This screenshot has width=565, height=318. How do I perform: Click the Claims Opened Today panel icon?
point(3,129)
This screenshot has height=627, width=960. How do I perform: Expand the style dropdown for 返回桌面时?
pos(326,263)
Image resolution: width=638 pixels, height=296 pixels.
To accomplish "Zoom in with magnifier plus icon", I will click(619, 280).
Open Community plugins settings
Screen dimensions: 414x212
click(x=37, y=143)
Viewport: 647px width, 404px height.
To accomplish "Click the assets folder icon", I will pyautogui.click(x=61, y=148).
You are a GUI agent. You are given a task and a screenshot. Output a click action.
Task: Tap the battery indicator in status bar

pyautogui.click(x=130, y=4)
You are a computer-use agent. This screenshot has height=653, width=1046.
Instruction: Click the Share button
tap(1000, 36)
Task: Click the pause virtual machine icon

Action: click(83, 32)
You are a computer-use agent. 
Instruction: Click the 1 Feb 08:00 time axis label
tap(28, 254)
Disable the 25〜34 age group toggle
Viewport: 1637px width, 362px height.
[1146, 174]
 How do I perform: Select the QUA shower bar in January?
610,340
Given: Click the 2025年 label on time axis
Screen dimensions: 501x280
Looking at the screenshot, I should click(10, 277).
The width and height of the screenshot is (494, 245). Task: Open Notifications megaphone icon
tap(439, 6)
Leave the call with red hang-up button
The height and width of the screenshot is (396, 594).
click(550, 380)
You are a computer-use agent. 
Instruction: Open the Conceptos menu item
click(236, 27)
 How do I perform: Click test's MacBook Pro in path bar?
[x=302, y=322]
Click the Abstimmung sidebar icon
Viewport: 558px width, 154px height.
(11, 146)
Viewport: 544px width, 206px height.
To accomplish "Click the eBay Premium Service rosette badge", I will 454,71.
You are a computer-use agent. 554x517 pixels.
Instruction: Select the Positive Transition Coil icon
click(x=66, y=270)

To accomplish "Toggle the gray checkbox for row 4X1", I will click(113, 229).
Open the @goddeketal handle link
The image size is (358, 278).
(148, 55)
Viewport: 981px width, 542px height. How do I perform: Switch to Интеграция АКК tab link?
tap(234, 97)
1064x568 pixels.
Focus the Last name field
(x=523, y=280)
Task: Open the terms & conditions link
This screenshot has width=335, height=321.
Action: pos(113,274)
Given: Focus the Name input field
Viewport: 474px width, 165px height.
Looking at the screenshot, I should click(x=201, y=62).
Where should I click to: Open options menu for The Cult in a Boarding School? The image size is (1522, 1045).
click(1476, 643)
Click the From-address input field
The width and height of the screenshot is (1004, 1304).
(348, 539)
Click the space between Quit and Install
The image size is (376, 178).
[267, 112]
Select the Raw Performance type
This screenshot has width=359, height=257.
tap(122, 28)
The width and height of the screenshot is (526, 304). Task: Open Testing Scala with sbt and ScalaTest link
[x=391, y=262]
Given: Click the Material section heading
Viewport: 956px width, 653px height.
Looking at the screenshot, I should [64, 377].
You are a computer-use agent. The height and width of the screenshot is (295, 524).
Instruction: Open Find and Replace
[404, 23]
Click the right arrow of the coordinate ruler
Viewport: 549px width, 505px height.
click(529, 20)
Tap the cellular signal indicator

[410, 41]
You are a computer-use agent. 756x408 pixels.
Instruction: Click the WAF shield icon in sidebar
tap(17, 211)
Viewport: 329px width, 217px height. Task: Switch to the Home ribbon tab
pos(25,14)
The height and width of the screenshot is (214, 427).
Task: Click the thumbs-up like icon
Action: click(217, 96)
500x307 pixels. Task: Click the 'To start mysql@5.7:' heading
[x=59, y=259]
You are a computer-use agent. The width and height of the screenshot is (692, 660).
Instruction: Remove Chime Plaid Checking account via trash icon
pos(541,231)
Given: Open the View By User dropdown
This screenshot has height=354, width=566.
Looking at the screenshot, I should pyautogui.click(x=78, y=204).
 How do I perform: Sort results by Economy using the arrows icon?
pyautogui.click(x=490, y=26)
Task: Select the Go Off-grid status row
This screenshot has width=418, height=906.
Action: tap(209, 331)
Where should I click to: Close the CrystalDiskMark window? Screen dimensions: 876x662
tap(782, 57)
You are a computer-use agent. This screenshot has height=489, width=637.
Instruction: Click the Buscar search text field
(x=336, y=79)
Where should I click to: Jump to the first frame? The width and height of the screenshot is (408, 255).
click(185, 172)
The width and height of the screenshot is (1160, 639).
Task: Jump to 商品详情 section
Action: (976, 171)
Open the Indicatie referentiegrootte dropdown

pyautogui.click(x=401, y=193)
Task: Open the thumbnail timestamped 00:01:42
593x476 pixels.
◆ ◆ ◆ ◆ ◆ ◆ ◆
Problem to solve
Return every line above where "input" appears.

Expected answer
Given: Focus the Name input field
Click the From-address input field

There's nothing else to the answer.